During my excursions in the Abruzzo and Apulia regions in the 80th I observed exactly this fact, namely that all the livestock guardians were not as huge and heavy as some of the dog breeders of that time liked to describe. More recently, I’ve had the confirmation of this idea by the shepherds of Sicilia and Sila who select their dogs for being strongly boned and big in size, but never compromising the endurance and a certain agility. Let’s be honest, the face-to-face encounters that led to fights between the shepherding dogs and the wolves have always been much too rare in order for the shepherds to select dogs apt to combat. The only data that we have on wolf killings in the Central Appenines Region are by Umberto D'Andrea: from 1810 to 1924, the dogs (always in a pack and never a single dog alone) have had a role in only 8% of the wolf killings (and only cubs under 10 months old).

Having said that, it s true that nowadays there are huge and heavy Maremma sheepdogs, that may have their place in a colonial house or a kennel where the daily tasks are similar to those that were once entrusted upon Corso or Mastino Napoletano. But no shepherd in the world would have ever thought of bringing them along during the transhumance when dogs and sheep had to walk for days. The white shepherd dog is exceptionally unique because it his work has always been unique.

Obviously, it doesn’t mean that the opposed vision of the breed is true: light bones structure, fox head, narrow chest, poodle coat, as neither of these characteristics would consent to survive in the shepherding environment.

The rumour that the current breed standard shall be adopted to represent a higher, very heavy dog, with changed skull/muzzle proportions, thick skin with dewlap and hanging lips is an insult to the memory of our ancestors. Personal tastes or even the desire to render standard the model of dogs that one incidentally has at home, shall not obtain scientific value.

We all agree on substituting some adjectives that offer too much space for interpretation by explanatory synonyms, or on adding back the list of defects, disappeared mysteriously from the Italian standard, though kept in the original FCI one. Going beyond that would mean following personal interests and launch ulterior modifications after the generation change. It cannot be that the breed that has been preserved up until now shall be turned upside-down by a desire of someone who cannot reach titles and honors in a different way.

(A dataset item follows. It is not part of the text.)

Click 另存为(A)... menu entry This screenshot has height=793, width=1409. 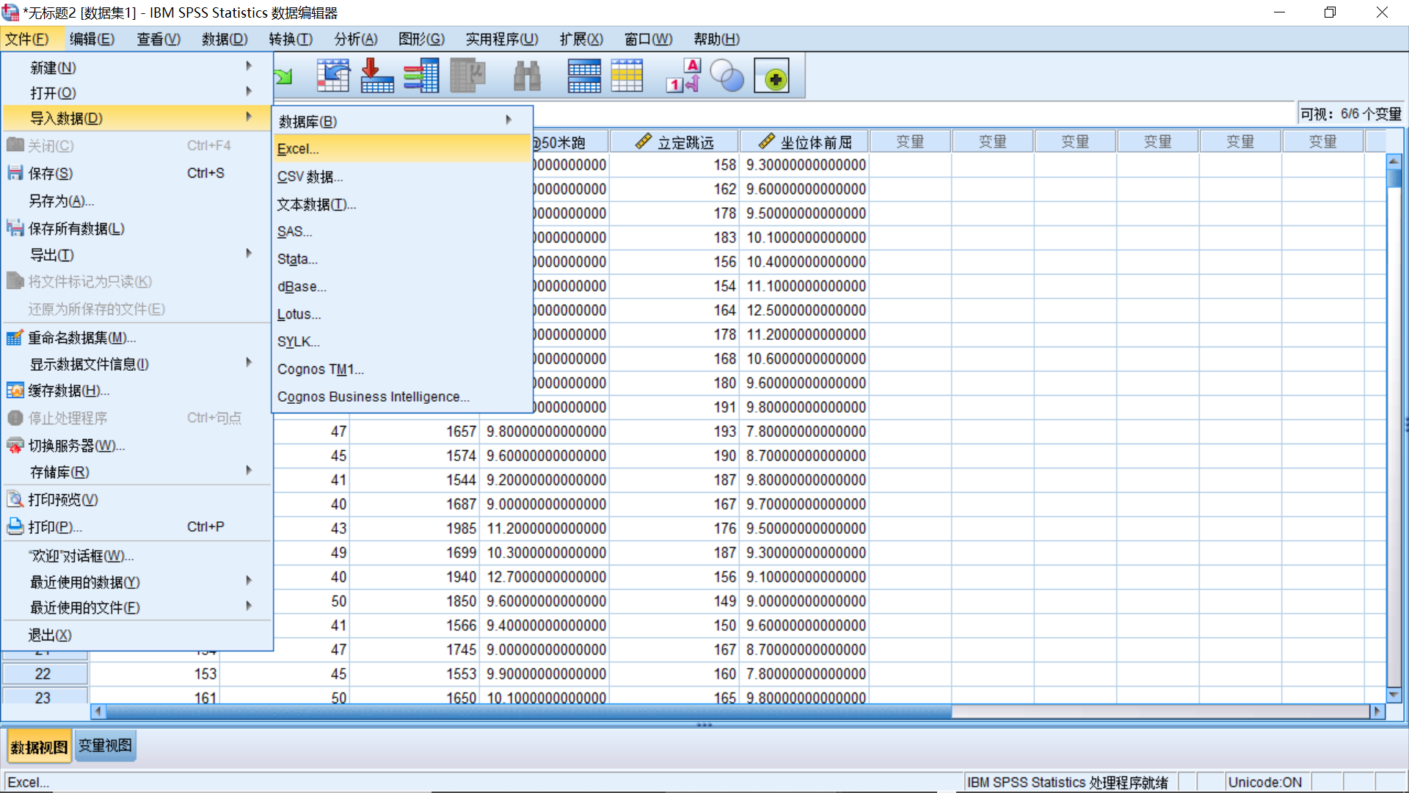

I could conclude here my considerations, as both ENCI and FCI know perfectly all of the above, so there is no real damage threat for the breed, but the idle chatter, through social networks and otherwise, can cause severe image loss for the breed, especially abroad.

Lets discuss and philosophize about everything, but don’t degrade the concreteness of the standard with ephemeral debates. Those who had worked on it were neither stupid nor ignorant, and the authority that had approved it was not a bridge club.